必要な準備や学びができるとベストですが、

ただ淡々、黙々と

日々を生きているだけでもいいかと思います。

何をやってもダメだ、

自分の人生は失敗だとあきらめず、

いつかは必ず良くなると信じきること。

冬の後に春が来るのは自然の摂理だと、

心から理解することが肝心です。

 

また、長く厳しい冬をくぐり抜けてきた人ほど、

周りに与えるものが大きい

実り豊かな人生を送るというのも、

自然の摂理にかなっている模様。

静かな笑みをたたえ、

人にやさしく生きている

東北の人々を目の当たりにするたび、

苦難が人を大きくするとは

真理だと感じる、今日この頃であります。

石巻の名所、日和山は春真っ盛り。震災時にはここに、多くの人々が避難。巨大津波が押し寄せるのを言葉を失い、見つめていた場所です

塩坂佳子(しおさか・よしこ)

1970 年生まれ、大阪府高槻市出身。関西学院大学文学部卒業後はアルバイトなどを経験し、25歳でフリーランスのライター兼編集者として開業。2000年に大阪を出て、友人が住む小笠原諸島父島へ。釣り船の手伝いなどをして島暮らしを満喫、その様子を雑誌に連載するなどして2年間の長期滞在を楽しんだ。その後、板橋区へ移住し、東京でのライター・編集業を本格始動。主な仕事は結婚情報誌「ゼクシィ」や「婦人公論」などで執筆。出版社との契約で中国上海市に1年間駐在、現地編集部の立ち上げと雑誌創刊などにも関わった。
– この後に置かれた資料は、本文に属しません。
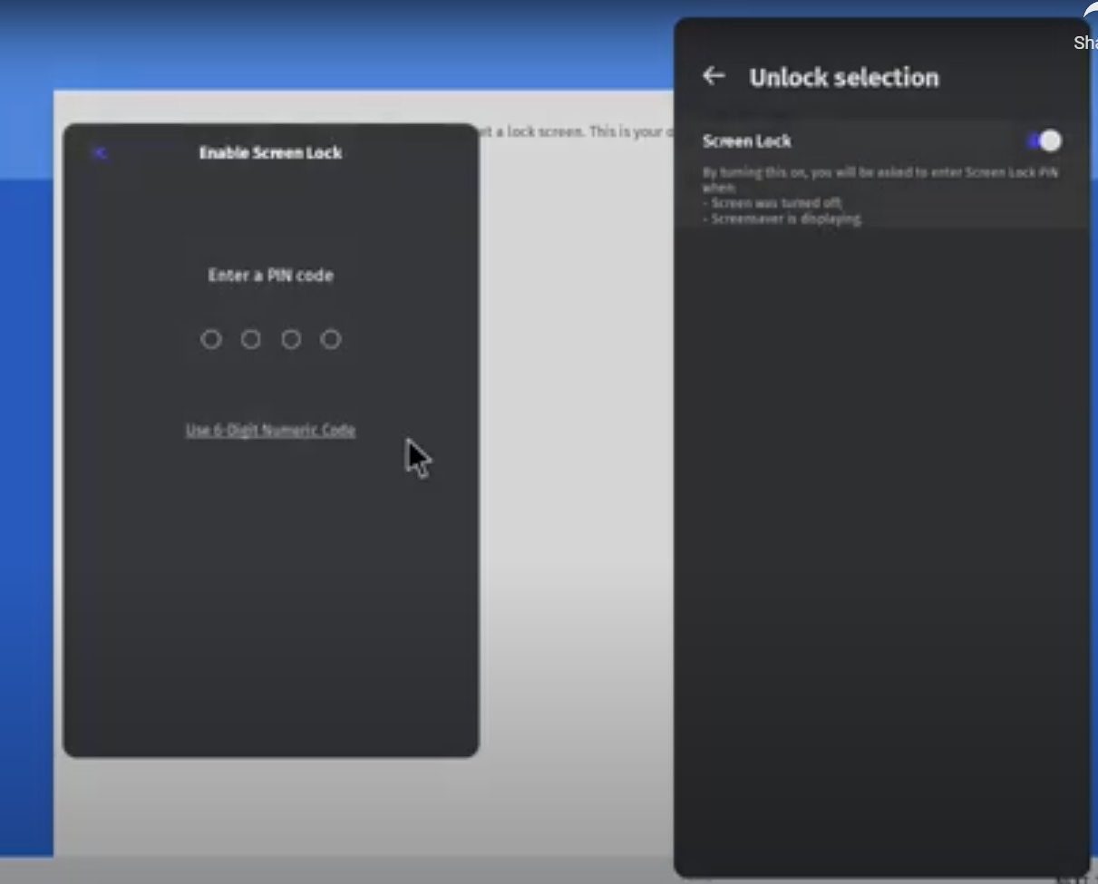
Task: Switch to Use 6-Digit Numeric Code
Action: (x=270, y=430)
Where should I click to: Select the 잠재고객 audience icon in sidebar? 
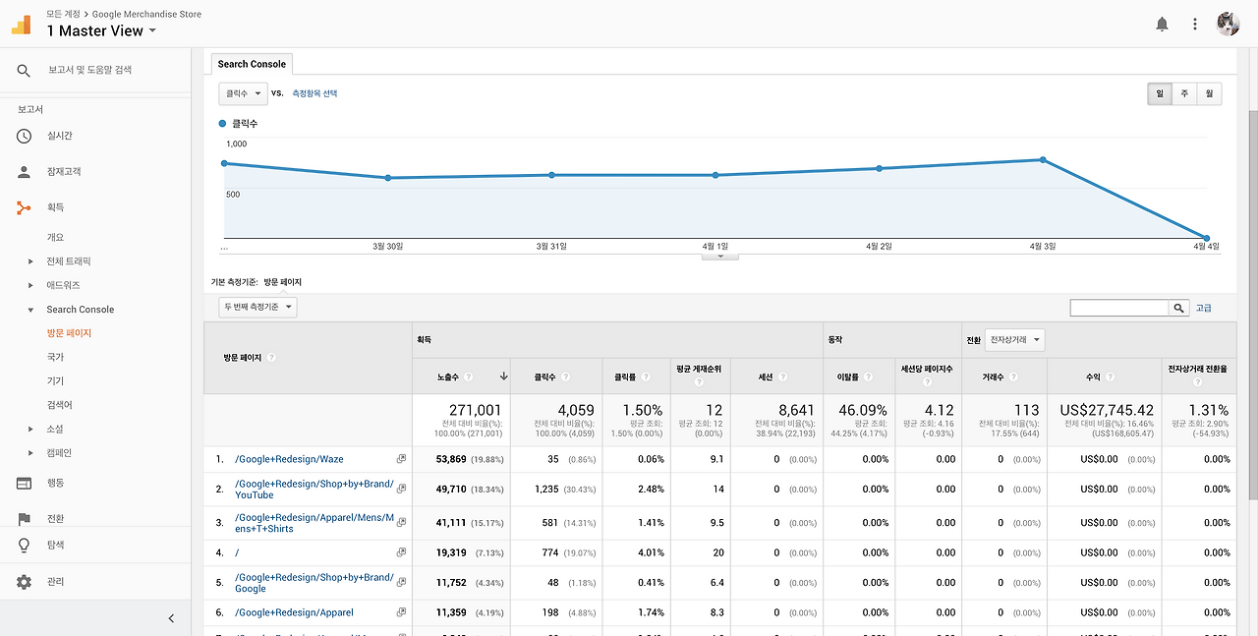22,172
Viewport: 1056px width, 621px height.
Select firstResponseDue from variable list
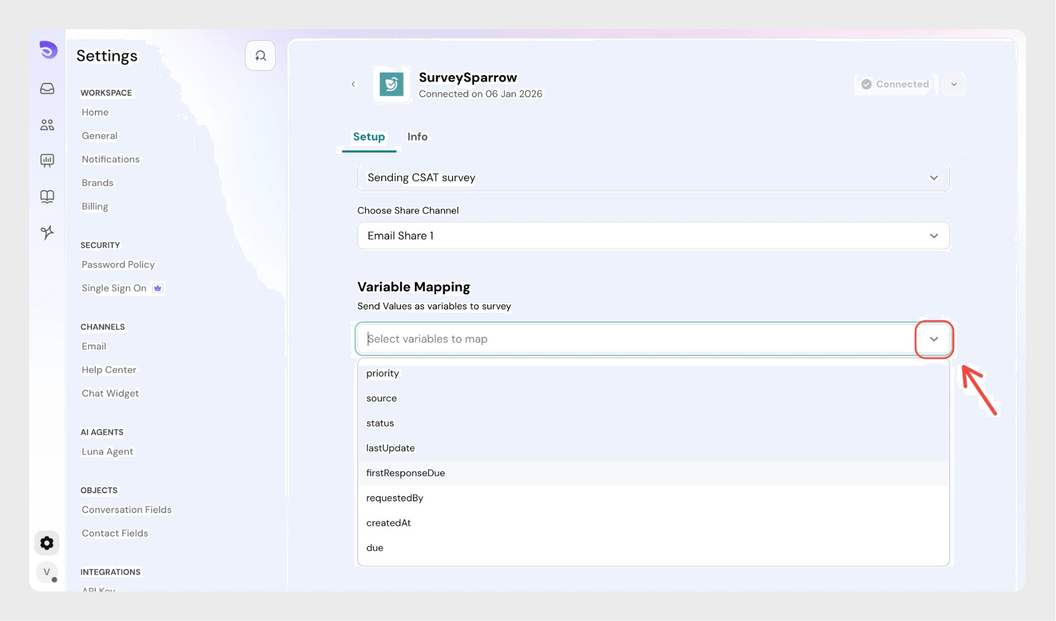pyautogui.click(x=405, y=473)

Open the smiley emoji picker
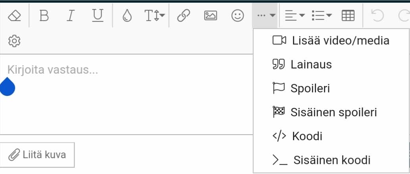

東日本大震災後は、震災ボランティアとして宮城県を中心に訪問。2013年には、上海在住のイラストレーター・ワタナベマキコと共に、東北の名産品をユニークなキャラクターにした東北応援プロジェクト「東北☆家族」を立ち上げ。東京に住まいながら活動を続け、2015年秋に宮城県石巻市へ移住。2年間は主に石巻市産業復興支援員として、復興や地方再生を促す街の情報発信を担当した。2017年9月には自分の会社を設立。現在は、自宅兼オフィスとして購入した築50年の庭付き中古一軒家をDIYでリノベーションしながら、愛猫・ふーちゃんと共に新生活をスタートさせたばかり。